Table 4 summarizes the performance of KLA-SRE and its configurations. The performance of w/o relation Demb outperforms that of w/o relation Gemb, indicating that knowledge tags reduce the amount of topological information required to describe the semantic contribution. This reported study on the knowledgeable label-aware relation classification module’s effectiveness answers our first sub-research question (RQ1.1). w/o relation Gemb and entity Gemb continues to outperform w/o relation Gemb and relation Demb. This shows that training in a separate vector space still helps to learn more relationship labels in the relationship classification task. Expressive embeddings and the appropriate leveraging of knowledge stored in knowledge graphs for fitting tasks can resolve representation inconsistencies between sentences and relation labels. The observations can be explained as follows: replacing one hot vector of relationship labels with contextual embeddings from knowledge graph helps the model to correctly predict the relationship class of the entities in the sentence. This positive result verifies the effectiveness of knowledge label incorporation and answers research question RQ1.2.
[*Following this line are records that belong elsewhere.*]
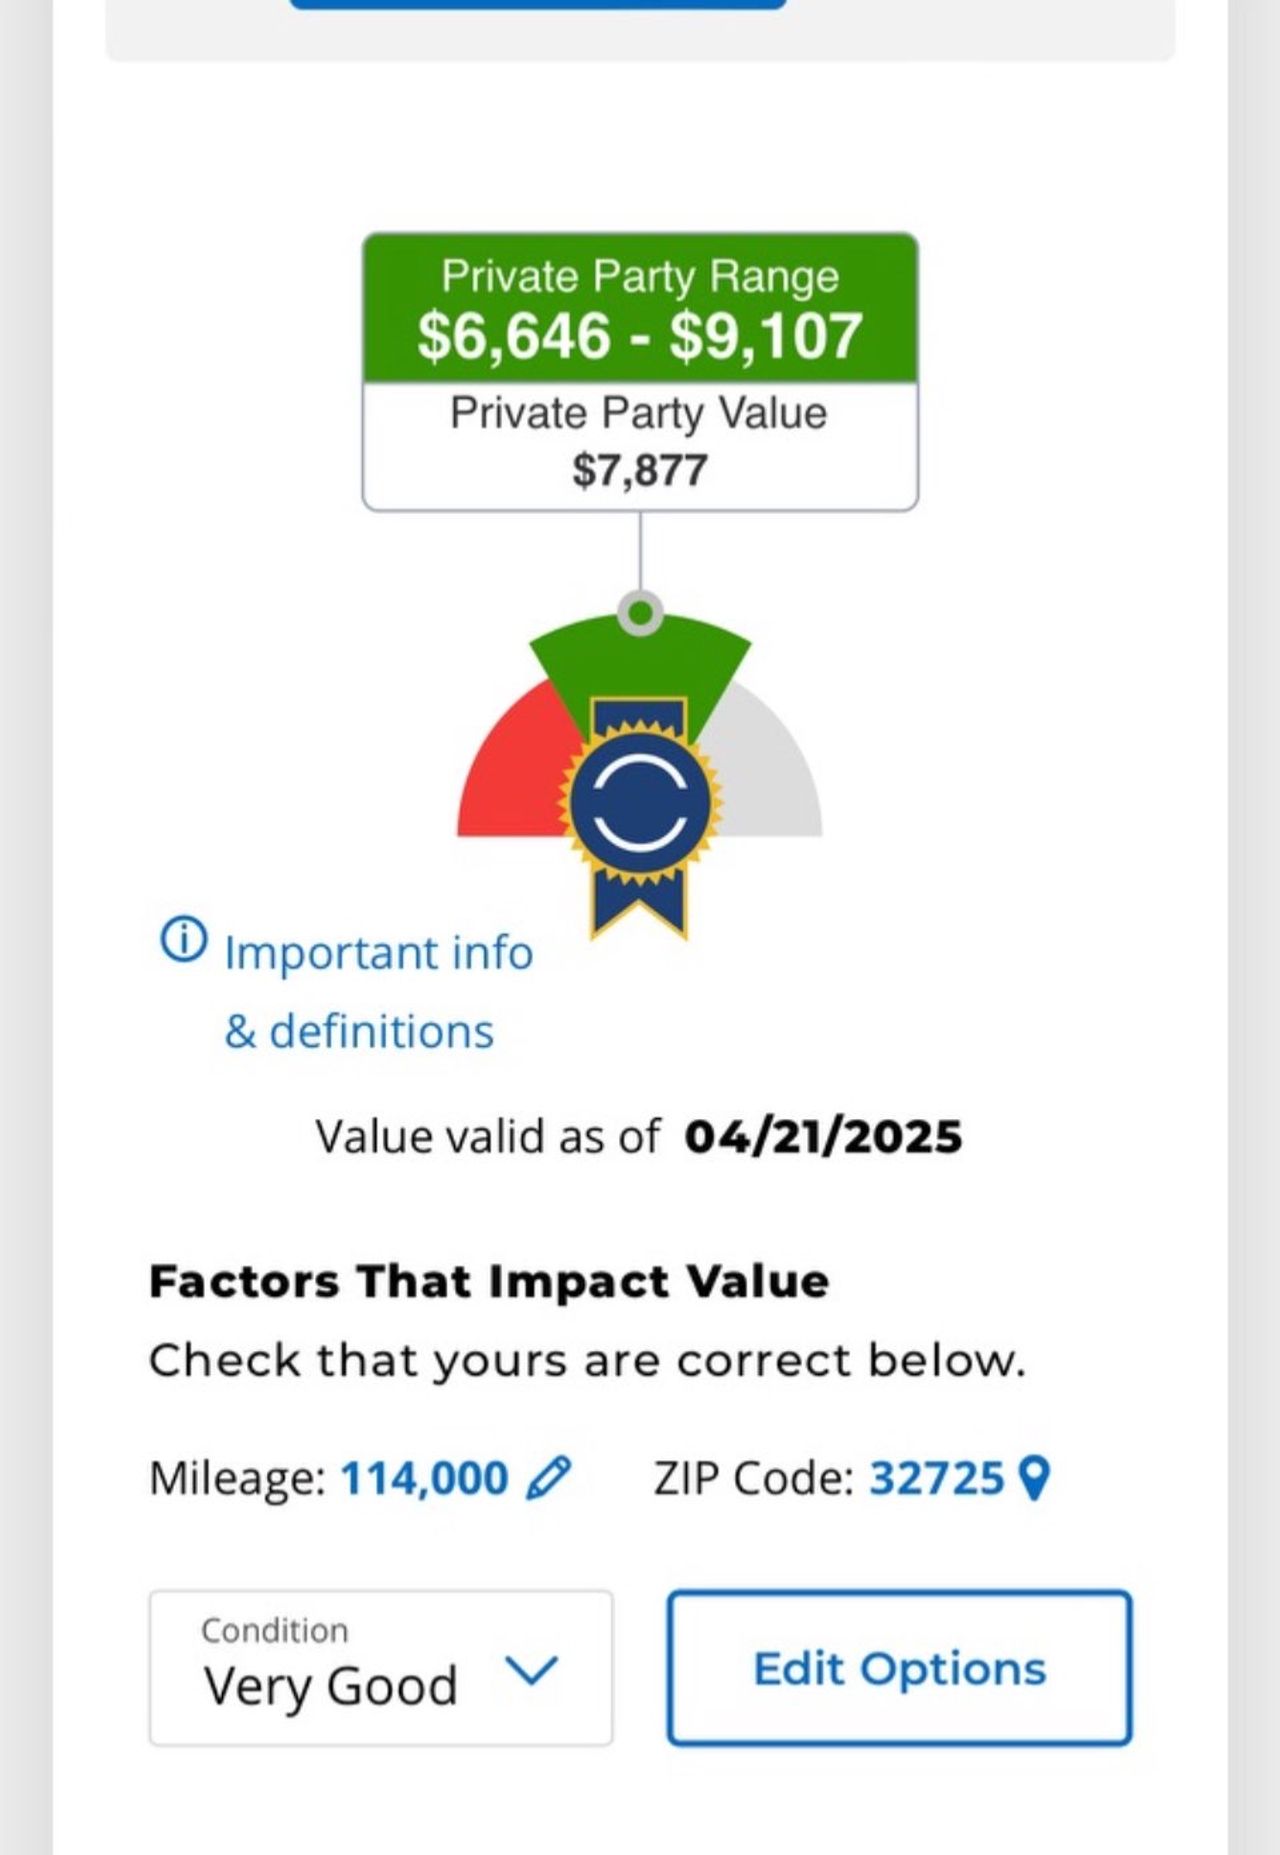Click the pencil icon beside mileage
This screenshot has height=1855, width=1280.
coord(548,1477)
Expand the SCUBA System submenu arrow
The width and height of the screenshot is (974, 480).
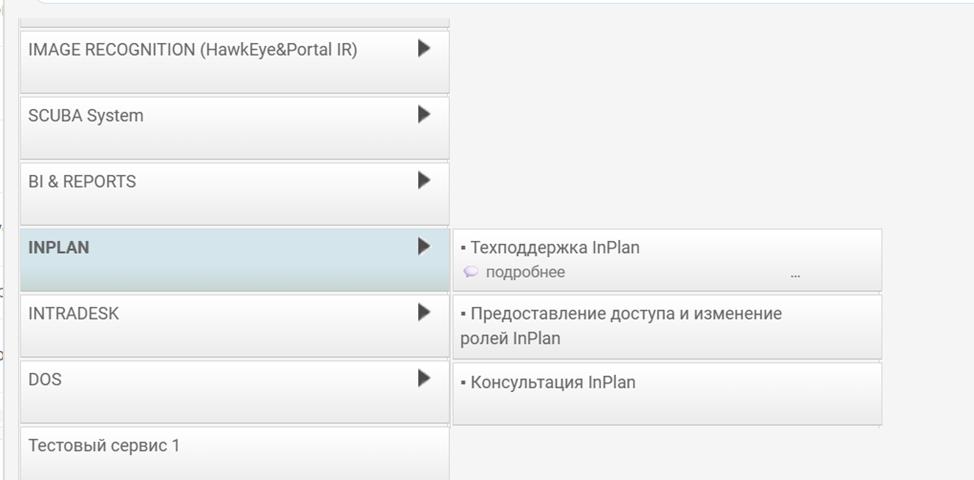pyautogui.click(x=423, y=114)
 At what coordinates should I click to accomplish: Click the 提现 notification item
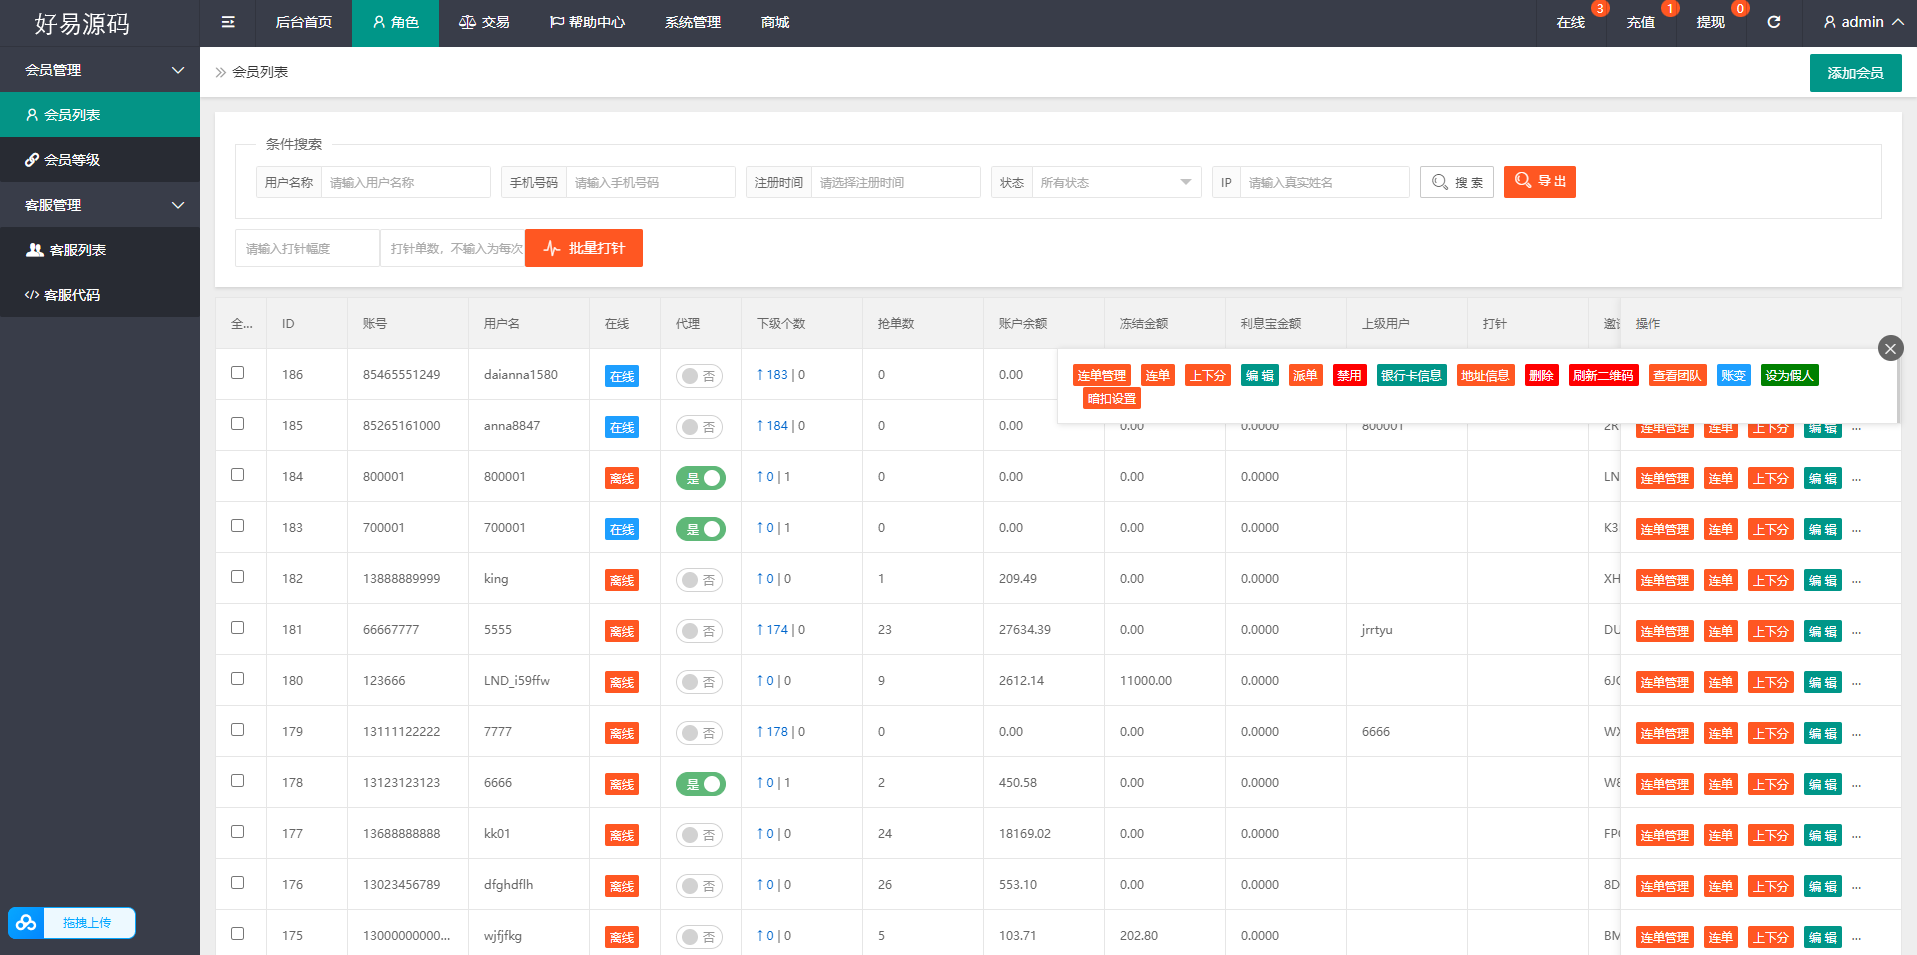tap(1710, 22)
From Table 5, the accuracy decreases when we concatenate random embeddings of the knowledge graph and descriptions instead of utilizing pretrained graph embeddings and on-task description embeddings, indicating the validity of the information contained in the knowledge labels. We further utilize the random embedding of knowledge graphs and descriptions, respectively. The results show that both the relationship description and topology help extract more informative context and beneficial clues for entity embeddings for classification, with the latter being more advantageous. Using meaningful description embeddings alone only slightly improves the original network without any embeddings, suggesting that the topology may provide more instructional cues. This is because topology is more consistent with the characteristics of a particular relationship. Replacing pretrained graph embeddings and description embeddings via different representation methods can achieve comparable performance. All these results answer RQ1.
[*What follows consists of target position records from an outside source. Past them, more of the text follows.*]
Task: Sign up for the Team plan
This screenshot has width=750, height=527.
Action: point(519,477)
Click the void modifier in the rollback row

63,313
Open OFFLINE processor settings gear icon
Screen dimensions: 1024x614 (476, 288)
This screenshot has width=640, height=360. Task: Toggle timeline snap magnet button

6. Conclusions and Future Work

We propose a neural architecture that leverages the KG topology information and description semantics of relation labels for sentential relation extraction. Our model significantly outperforms the baselines’ high-resource settings and performs on par in the low-resource setting. We performed extensive experiments to show that the knowledgeable label-aware relation classification module incorporates strong prior knowledge from KGs. We demonstrate that the consistency of relational label representations and sentence representations is critical to retrieving prior knowledge.
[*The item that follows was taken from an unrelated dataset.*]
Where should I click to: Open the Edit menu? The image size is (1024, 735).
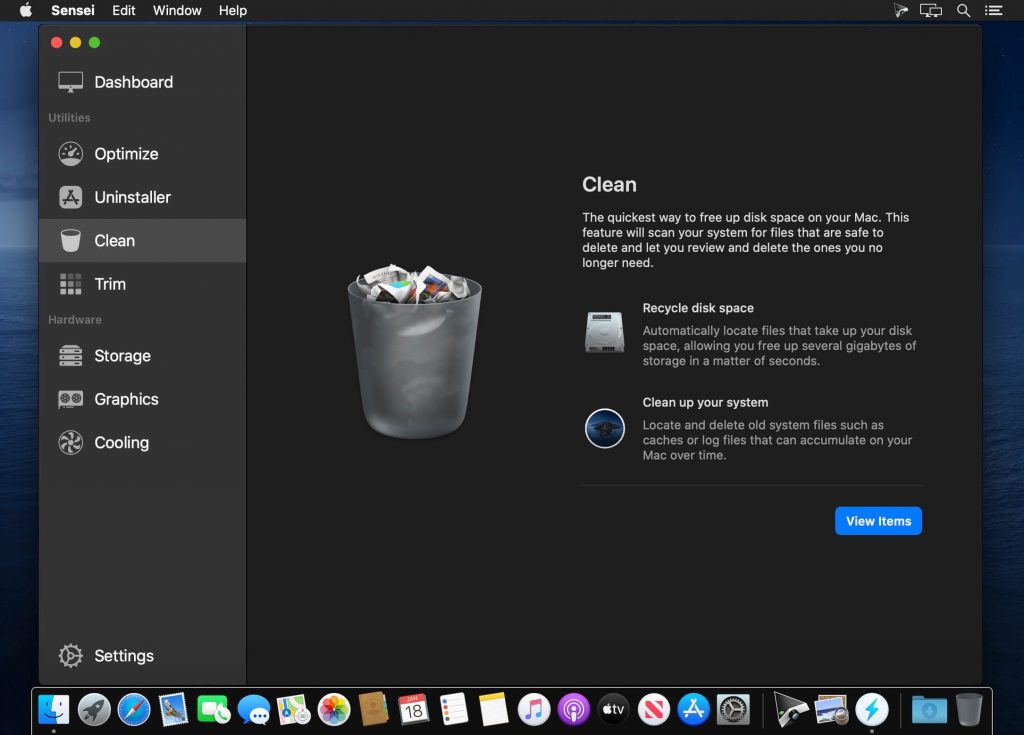(124, 10)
Based on the assessment of ornamental value and the insights gained in this article, we point out future research directions: (1) Researchers with access to the industrial research ecosystem can investigate how KLA-SRE and other sentential REs can be evaluated for industrial applications, and (2) the impact of retrieved KG data quality on sentential RE performance is a feasible next step for future research.

Author Contributions

Conceptualization, B.N. and Y.S.; writing—review and editing, B.N. All authors have read and agreed to the published version of the manuscript.

Funding

Supported by the Fundamental Research Funds for the Provincial Universities of Zhejiang (GrantNum:GK229909299001-022).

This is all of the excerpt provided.